Eu tenho um amigo, que, quando criança, ejaculou durante à noite, dormindo. Eu, bonzinho, perguntei para a minha professora de ciências se isso era normal. Claro! Eu não ia fazer ele passar esse vexame. A professora riu, pervertida. Mas disse que era normal. Imagine se fosse ele quem tivesse encarado a risada da professora libidinosa?
Na rua, uma vez, ele tomou uns tabefes. Um cara achou que ele tinha cara de veado. Uns outros arrancaram a calça dele no pátio, exibindo a bunda cheia de espinhas, na frente da japonesa da cantina. Teve uma amiga que o obrigava a fazer os trabalhos dela na escola, sob pena de não falar mais com ele. Que vaca!
Esse meu amigo fica vermelho só de lembrar. Então, assim como pediu para eu falar com a Dona Helga - a professora de ciências, lembra? -, ele pediu para que eu desabafasse em seu lugar. "Grandessíssimos filhos de uma rameira", disse ele, em outras palavras.
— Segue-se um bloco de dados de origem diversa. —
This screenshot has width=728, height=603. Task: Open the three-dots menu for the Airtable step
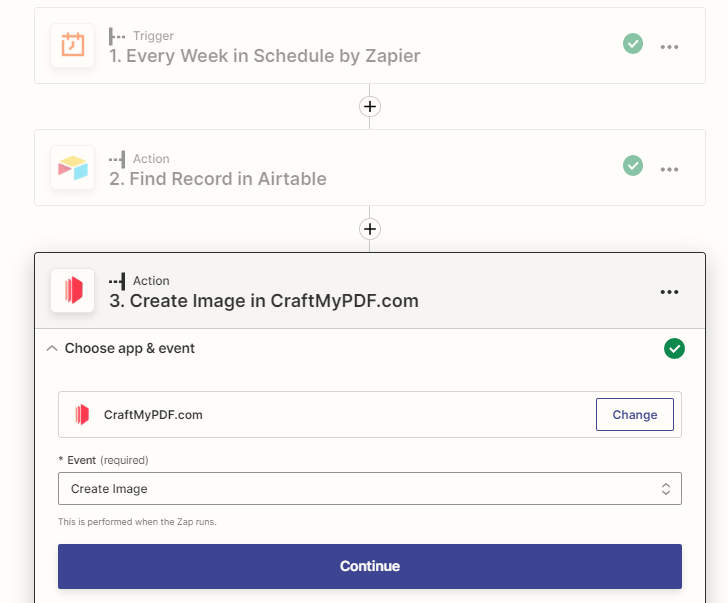click(x=669, y=169)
Tímido, mas rebelde (Não. Ele não canta no SBT. Não é isso, Cristo!).
Os outros fizeram dele um inseguro. Tadinho. Dava pra ver nos olhos dele o desprazer de ser o que era. Mas ninguém viu. Virou um garoto anônimo. Com fama de burro. O babaca. Vivia dentro de uma caixa preta. Fechadinho. Assim ninguém exibiria as espinhas que ele tinha, tão íntimas, sob as calças.
Não perguntava, não respondia, não resmungava. Chorava. Saía da caixa às vezes, pra não ter que aguentar a mãe falar que ele não era certo. Os outros fizeram dele um cara triste. Por tanto tempo... Que tragédia. Não fez os cursos que queria, não usou a camiseta extravagante, não beijou na boca. Não tomou porre, pois não tinha quem o carregasse. Não ficou sem beber nada, pra passar por abestalhado. Fingia que a perna doía, e fugia pra casa manco, por não ser capaz de dizer "É! Eu odeio essa merda de futebol".
Que bicho mais perverso é ser humano. Às vezes, odeio. Tem certas pessoas que deveriam ter morrido nas coxas, ou na cueca, como aconteceu com o meu amigo naquela noite. O modo que o tratavam na escola. Não esqueço. Nunca! Talvez por isso ele nunca tenha pensado em ter filhos. Concordo. Gozemos na coxa, na barriga, na borracha. três vivas para o coito interrompido!